**PROVIDED TEXT**
[Start of Attachment]
- Watch the patient walk a few metres, turn and come back again. Look from all angles.
- Trendelenburg gait (trunchal lurch to the affected side); spastic gait (hyperextented leg); Parkinsonian gait (shuffling; slow to start; no arm swing); cerebellar ataxia (broad-based gait)
- Do they need support?
- Examination of limbs
- On the bed, inspect the limbs for lengthening/external rotation (hip fracture). Also look for any other signs.
- Feel the hip and knee joints for deformity/tenderness.
- (On the bed, carry out Thomas’s Test: Flex both hips and knees and place your hand under the lumbar spine. Ask the patient to extend the testing hip (A fixed flexion deformity will make this difficult).)
- NB In practice, many (particularly elderly) patients, will have difficulty doing this. Furthermore, as it rarely will change the management of a patient, it is no longer routinely performed, although it may still be taught and required in an OSCE
- Test range of movement (passive and active) of the hip and knee and foot
Underlying causes and complications of falls are numerous, but the following associations warrant more immediate evaluation:
- Any history of or current change in alertness or level of consciousness: possible causes include cerebrovascular (transient ischemic attack, stroke, seizure), cardiovascular (hypotension, bradycardia or tachycardia), or infectious causes. 
- Head trauma: anticoagulation or antiplatelet therapy raise concern for a subdural hematoma. 
- Pain suggesting a potential fracture: persistent pain, inability to bear weight, or any obvious anatomical abnormality should prompt a quick evaluation for fracture, along with appropriate orthopedic consultation. Consideration should be given to treating osteoporosis in patients with fractures relating to low-impact falls. 
- Visual impairment: may manifest as blurred vision or diplopia.
- Peripheral neuropathy: may be accompanied by a history of diabetes or neurodegenerative disease.
- Vestibular dysfunction, particularly benign paroxysmal positional vertigo: may manifest itself as dizziness, vertigo, or imbalance.
- Gait and balance disturbance: possible history of disc disease, peripheral neuropathy, arthritis or prior injury; specific abnormality may suggest underlying disorder such as Parkinson disease.
- Fear of falling itself can be a factor in increasing the risk of falls.
- Cognitive or mood impairment: includes dementia, depression, or delirium; behavioral disturbances, functional impairments, and the use of neuroleptics may all contribute to falls.
[End of Attachment]
**WORK REQUEST 1**
In the falls assessment text, condense the paragraph beginning "Pain suggesting a potential fracture" into a shorter version that keeps its main facts.
**WORK REQUEST 2**
Retype the portion of the falls assessment text starting at "- Vestibular dysfunction, particularly" and ending at "as Parkinson disease.", without any changes.

**RECORD EXCERPTS**
[Start of Attachment]
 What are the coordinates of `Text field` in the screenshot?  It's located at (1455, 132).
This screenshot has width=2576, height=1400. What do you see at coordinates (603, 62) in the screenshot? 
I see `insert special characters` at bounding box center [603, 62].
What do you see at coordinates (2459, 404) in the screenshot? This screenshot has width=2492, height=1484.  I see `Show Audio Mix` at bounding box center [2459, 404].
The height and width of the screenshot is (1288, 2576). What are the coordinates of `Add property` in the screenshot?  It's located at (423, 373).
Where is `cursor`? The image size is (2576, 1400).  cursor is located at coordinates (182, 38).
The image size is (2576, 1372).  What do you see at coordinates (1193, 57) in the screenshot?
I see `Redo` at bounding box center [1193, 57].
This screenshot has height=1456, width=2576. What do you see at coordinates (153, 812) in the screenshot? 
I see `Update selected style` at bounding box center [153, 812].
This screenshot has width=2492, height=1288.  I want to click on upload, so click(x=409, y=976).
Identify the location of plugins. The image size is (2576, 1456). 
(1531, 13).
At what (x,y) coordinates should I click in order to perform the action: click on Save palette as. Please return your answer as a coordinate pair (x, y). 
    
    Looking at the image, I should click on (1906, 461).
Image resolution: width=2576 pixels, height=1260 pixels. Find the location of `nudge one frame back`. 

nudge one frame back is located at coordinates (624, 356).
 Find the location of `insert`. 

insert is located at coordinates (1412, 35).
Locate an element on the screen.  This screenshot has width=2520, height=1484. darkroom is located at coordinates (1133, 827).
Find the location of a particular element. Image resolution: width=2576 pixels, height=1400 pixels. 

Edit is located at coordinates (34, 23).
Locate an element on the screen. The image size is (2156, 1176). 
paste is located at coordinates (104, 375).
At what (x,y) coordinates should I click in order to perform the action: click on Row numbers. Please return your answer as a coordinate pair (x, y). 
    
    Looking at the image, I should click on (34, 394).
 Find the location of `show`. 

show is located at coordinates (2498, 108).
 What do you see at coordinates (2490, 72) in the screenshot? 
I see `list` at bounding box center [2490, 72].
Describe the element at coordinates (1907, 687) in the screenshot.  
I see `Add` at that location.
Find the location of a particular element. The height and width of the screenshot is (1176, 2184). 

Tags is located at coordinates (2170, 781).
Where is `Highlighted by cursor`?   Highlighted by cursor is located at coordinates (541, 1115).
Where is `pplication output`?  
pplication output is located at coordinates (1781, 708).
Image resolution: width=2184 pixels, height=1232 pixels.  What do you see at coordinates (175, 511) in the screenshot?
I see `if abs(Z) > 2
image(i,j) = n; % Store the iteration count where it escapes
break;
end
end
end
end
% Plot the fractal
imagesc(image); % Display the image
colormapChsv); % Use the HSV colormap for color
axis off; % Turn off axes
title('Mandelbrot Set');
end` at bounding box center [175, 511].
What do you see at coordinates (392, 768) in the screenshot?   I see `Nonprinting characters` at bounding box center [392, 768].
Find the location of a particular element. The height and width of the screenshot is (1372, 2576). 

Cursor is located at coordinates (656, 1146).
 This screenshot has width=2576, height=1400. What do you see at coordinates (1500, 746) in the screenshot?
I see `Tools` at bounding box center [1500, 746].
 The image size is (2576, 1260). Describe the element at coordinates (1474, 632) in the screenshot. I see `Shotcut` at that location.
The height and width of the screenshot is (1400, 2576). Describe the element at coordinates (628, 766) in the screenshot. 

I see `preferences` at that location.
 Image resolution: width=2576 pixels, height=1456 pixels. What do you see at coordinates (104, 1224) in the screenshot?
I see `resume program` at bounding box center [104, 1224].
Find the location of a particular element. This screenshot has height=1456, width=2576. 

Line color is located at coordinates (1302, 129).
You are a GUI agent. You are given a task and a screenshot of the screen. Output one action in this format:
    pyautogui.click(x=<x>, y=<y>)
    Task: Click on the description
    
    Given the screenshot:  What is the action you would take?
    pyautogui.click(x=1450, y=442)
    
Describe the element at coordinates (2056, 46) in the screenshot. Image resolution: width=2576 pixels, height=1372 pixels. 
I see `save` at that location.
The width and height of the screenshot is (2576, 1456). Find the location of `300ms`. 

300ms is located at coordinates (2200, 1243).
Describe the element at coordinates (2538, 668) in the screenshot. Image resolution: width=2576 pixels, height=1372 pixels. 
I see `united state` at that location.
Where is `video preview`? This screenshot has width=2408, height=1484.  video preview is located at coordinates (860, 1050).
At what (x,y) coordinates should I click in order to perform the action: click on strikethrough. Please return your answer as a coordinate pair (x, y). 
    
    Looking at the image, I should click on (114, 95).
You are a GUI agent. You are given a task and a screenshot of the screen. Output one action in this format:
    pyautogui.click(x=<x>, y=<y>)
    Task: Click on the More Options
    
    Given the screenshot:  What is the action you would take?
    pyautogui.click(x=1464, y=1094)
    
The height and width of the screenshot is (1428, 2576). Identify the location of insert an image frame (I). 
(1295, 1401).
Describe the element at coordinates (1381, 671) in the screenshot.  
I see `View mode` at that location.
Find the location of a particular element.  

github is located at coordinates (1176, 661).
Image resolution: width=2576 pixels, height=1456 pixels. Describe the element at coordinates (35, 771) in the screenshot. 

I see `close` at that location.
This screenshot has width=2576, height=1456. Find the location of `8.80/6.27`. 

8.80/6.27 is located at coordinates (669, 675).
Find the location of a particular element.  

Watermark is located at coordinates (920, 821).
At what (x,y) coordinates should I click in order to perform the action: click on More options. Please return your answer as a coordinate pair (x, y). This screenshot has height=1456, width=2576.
[End of Attachment]
**WRITTEN REPLY 1**
Persistent pain, inability to bear weight, or an obvious anatomical abnormality after a fall calls for prompt fracture evaluation and appropriate orthopedic consultation. Osteoporosis treatment should be considered when fractures result from low-impact falls.

**WRITTEN REPLY 2**
- Vestibular dysfunction, particularly benign paroxysmal positional vertigo: may manifest itself as dizziness, vertigo, or imbalance.
- Gait and balance disturbance: possible history of disc disease, peripheral neuropathy, arthritis or prior injury; specific abnormality may suggest underlying disorder such as Parkinson disease.